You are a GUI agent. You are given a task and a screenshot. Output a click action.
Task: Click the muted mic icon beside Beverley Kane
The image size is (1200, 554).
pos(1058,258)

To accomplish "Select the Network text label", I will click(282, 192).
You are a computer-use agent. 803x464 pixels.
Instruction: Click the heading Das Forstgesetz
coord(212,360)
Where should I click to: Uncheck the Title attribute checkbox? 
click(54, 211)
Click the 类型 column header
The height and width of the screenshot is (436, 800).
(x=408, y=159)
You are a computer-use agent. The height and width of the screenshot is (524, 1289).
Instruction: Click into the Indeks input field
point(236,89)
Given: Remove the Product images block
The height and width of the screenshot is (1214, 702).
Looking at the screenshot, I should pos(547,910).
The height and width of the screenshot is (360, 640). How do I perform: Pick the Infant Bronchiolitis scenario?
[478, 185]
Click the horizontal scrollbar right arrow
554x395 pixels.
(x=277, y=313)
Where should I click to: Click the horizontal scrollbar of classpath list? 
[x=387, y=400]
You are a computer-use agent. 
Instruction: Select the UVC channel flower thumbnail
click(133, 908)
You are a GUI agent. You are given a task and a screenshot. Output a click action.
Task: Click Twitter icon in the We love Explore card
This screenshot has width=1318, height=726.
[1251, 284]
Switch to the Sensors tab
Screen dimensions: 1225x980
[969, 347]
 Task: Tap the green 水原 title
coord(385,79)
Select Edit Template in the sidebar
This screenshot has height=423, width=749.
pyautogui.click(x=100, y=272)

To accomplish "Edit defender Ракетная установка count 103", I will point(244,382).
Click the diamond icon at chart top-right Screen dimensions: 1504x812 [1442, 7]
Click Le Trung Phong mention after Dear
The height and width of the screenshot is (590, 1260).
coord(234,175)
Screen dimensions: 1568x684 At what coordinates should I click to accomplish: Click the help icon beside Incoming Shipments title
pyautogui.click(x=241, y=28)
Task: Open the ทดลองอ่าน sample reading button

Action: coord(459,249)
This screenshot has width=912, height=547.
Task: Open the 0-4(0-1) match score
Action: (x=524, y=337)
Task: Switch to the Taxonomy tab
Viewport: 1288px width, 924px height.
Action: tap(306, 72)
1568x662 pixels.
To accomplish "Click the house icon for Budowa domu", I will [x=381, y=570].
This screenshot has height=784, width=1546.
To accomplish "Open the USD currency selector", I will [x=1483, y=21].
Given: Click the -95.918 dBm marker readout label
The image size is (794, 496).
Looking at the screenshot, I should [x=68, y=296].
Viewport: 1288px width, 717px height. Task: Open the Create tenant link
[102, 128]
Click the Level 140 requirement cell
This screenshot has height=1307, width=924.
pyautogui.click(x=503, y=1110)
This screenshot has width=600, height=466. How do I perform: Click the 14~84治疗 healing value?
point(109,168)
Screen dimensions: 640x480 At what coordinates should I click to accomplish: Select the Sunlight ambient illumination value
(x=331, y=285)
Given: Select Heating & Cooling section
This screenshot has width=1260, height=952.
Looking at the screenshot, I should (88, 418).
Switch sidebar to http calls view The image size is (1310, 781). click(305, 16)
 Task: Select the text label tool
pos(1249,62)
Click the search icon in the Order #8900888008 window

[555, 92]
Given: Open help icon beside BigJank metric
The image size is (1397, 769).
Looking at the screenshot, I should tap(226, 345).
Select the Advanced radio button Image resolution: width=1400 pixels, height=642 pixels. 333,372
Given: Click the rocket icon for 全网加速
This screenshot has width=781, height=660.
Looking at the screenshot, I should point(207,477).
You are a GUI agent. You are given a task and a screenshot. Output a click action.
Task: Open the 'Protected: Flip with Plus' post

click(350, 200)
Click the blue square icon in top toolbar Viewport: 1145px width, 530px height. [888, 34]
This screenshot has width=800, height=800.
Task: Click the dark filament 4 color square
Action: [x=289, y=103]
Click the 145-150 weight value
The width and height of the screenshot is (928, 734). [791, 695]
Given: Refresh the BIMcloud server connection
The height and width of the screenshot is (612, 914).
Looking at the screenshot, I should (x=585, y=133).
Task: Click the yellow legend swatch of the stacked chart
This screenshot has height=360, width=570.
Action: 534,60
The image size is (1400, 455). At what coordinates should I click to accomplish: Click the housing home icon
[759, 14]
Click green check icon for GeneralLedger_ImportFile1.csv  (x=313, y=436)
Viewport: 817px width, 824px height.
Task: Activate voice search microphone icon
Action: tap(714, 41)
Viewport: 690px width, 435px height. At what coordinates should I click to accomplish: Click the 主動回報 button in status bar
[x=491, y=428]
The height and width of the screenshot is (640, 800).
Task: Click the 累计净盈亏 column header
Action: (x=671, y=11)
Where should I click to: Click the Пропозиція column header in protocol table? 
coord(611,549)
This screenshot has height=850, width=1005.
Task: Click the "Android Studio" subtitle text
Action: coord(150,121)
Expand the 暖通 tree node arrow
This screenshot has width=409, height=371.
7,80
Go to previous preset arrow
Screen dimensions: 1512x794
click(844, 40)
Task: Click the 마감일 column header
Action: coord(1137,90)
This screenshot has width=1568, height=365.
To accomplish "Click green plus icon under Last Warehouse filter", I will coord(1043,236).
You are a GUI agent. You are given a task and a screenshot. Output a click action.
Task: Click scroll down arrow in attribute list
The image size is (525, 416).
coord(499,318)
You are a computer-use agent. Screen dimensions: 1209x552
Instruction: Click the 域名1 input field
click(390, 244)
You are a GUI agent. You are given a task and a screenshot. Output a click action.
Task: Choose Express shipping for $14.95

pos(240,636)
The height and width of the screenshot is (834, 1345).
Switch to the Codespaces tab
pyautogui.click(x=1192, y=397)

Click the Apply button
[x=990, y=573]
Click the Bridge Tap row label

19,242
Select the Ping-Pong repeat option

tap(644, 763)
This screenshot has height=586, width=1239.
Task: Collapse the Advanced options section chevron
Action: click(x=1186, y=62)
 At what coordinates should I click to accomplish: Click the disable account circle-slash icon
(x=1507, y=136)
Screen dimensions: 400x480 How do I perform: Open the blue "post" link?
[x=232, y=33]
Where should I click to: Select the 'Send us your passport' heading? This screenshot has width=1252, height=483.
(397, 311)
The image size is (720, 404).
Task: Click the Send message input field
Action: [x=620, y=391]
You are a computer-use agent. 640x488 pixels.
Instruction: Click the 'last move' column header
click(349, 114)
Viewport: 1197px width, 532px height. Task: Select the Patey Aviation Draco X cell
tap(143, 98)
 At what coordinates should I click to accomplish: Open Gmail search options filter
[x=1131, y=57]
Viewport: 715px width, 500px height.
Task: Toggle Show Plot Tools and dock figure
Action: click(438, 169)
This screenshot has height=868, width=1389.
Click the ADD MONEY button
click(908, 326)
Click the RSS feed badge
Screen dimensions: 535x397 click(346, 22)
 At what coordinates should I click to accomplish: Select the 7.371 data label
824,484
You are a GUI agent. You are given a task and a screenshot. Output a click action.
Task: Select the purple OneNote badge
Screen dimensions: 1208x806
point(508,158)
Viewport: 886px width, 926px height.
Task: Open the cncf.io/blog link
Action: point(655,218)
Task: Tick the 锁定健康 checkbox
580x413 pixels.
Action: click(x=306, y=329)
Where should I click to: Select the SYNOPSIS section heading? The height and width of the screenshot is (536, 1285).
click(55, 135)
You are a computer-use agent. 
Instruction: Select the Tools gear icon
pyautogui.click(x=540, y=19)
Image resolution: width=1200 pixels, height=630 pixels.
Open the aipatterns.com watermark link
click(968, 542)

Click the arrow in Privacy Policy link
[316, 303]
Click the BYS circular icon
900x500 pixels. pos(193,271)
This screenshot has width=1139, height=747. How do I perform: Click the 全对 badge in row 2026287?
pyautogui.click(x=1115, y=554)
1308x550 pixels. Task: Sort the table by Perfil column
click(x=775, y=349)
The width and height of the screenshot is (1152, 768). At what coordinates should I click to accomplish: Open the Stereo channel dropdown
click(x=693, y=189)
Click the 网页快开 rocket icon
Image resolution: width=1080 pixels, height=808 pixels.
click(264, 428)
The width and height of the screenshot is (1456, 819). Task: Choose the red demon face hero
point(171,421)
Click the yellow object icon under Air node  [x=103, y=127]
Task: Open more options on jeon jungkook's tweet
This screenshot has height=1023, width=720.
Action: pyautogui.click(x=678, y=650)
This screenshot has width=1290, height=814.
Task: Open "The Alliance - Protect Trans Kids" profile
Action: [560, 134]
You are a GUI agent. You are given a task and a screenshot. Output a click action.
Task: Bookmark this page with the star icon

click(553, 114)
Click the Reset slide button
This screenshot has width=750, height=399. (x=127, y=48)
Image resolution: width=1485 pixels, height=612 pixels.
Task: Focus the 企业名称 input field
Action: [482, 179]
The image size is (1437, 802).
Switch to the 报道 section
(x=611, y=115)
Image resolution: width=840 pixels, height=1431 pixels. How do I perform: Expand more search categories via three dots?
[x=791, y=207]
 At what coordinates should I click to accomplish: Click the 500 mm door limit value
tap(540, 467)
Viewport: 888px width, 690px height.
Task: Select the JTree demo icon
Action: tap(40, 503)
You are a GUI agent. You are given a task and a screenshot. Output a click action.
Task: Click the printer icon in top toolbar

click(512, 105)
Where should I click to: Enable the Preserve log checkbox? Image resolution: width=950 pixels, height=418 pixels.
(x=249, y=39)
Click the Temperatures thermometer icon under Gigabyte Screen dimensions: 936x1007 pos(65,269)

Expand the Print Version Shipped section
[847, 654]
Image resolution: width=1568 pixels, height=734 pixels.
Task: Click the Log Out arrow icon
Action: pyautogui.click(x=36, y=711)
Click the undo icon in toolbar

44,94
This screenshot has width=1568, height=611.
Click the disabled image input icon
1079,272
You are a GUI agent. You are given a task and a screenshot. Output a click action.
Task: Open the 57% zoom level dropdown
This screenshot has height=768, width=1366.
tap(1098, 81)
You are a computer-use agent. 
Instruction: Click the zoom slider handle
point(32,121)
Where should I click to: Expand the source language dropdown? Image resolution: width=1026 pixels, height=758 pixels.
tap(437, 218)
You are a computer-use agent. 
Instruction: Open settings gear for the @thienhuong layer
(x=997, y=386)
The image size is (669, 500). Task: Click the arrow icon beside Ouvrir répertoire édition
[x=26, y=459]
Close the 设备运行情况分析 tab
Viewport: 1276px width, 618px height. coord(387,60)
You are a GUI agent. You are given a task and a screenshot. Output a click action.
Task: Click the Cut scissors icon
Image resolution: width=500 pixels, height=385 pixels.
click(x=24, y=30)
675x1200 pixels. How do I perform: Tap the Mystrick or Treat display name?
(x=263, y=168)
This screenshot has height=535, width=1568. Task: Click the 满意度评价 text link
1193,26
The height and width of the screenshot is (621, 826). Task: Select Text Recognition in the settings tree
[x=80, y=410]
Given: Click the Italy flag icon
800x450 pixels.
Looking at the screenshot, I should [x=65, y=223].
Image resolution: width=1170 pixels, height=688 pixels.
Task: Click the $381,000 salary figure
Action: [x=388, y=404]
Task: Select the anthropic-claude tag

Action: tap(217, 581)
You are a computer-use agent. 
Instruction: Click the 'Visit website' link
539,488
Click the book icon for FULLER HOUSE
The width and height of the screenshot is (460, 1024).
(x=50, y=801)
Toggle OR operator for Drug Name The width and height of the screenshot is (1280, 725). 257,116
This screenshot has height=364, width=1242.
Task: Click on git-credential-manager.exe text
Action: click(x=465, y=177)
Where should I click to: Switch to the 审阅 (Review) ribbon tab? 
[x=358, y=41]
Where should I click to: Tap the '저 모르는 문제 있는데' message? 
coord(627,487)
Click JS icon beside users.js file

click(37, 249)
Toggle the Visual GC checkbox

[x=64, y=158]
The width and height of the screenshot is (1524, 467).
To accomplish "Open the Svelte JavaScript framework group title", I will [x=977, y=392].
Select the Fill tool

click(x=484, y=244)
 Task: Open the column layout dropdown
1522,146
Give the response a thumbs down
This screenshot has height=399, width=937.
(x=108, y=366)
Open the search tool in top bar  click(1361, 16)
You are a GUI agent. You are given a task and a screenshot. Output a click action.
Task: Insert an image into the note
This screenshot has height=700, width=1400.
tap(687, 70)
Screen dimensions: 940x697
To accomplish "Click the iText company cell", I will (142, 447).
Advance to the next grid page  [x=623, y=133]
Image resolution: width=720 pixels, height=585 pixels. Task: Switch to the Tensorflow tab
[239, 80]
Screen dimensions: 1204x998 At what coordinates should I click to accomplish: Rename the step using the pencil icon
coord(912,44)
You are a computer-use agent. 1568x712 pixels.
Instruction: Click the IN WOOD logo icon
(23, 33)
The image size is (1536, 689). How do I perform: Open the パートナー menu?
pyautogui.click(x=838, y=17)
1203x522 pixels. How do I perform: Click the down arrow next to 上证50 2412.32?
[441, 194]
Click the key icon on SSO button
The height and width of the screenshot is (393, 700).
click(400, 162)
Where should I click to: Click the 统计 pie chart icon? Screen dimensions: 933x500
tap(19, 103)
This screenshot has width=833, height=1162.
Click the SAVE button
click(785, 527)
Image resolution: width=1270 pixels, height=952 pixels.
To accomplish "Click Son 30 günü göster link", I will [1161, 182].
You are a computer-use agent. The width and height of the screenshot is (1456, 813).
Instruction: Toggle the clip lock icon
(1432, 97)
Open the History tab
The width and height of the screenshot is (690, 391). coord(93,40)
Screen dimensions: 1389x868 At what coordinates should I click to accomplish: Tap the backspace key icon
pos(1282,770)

§ **Assignment**
What number of lines in the data above include the string "under"? Answer with that number only.

§ **Response to the exercise**
3